Today, on the day after which we celebrate the Sacred Heart of Jesus, we commemorate the Immaculate Heart of Mary. The Directory on Popular Piety and the Liturgy calls this memorial “a celebration of the complex visceral relationship of Mary with her Son’s work of salvation: from the Incarnation, to his death and resurrection, to the gift of the Holy Spirit.”

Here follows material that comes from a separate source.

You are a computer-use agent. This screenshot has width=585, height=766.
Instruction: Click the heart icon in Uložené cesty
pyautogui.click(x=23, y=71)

I’ve written about Mary at various times, and posted some podcasts from a retreat I gave on Embracing Mary. This memorial of Mary’s Immaculate Heart reminds us that Mary’s consent to the Incarnation, her Yes, was not merely a consent to bear a child in her womb for nine months. Instead, in the words of Hans Urs von Balthasar, “she speaks her perfect Yes to the person and work of her Son, who himself cannot be understood except as one of the divine Trinity.” While he was still Joseph Cardinal Ratzinger, Pope Benedict XVI wrote, that Mary’s Yes was a consent “a priori to her child’s whole destiny.” She births a child, watches him grow and lets him go so that he may enter upon his mission. She watches him arrested, stands at the foot of the cross (where she accepts her motherhood of all of his disciples) and holds her dead Son in her arms. (Ratzinger describes the image of Mary holding the dead Christ as “the purest reflection of the divine compassion that is the only true consolation.”) And she remains in the upper room with the disciples afterwards, and receives of the Holy Spirit.
Thus, writes Ratzinger, to say Mary is “full of grace” is to say that her life was “intimately connected with God.” So when we celebrate the Immaculate Heart of Mary, we celebrate a way of live intended for all of us. A Yes to the fullness of Christ in us and in the world.